The combination of DEA EBM and the Malmquist model addresses these constraints while providing comprehensive assessment benefits. This integration makes input–output selection more objective, minimizing subjectivity in DEA EBM. The Malmquist model is used to solve the DEA EBM scalability assumption by considering fluctuations in scaling efficiency over time. Furthermore, the Malmquist model allows for performance measurement and comparison, making it simple to find areas for improvement. Combining these models provides a comprehensive analysis considering technological development and relative efficiency.
To summarize, notwithstanding its shortcomings, the combination of DEA EBM and the DEA Malmquist model provides a solid evaluation framework.

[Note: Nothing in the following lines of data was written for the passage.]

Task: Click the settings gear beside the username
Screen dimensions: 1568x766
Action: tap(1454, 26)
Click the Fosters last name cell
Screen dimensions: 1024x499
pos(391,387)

This integration enhances input and output selection, addresses scaling assumptions, allows benchmarking, and offers complete performance and efficiency analysis.
The subsequent studies must consider input and output variables to provide more accurate and reliable results. Moreover, approaches to multiple-criteria decision-making (MCDM), such as TOPSIS, AHP, VIKOR, WASPAS, and COCOSO, might provide more effective answers to the problem of ordering the business units [
50]. Researchers can develop more exact approaches by comparing the outcomes using the ranking similarity coefficients. The hybrid approach, which combines the DEA Malmquist and EBM models, provides a more effective and transparent evaluation process to measure companies’ performance and progress across all dimensions. This approach allows the creation of longer-term plans that contribute to the overall system’s resilience.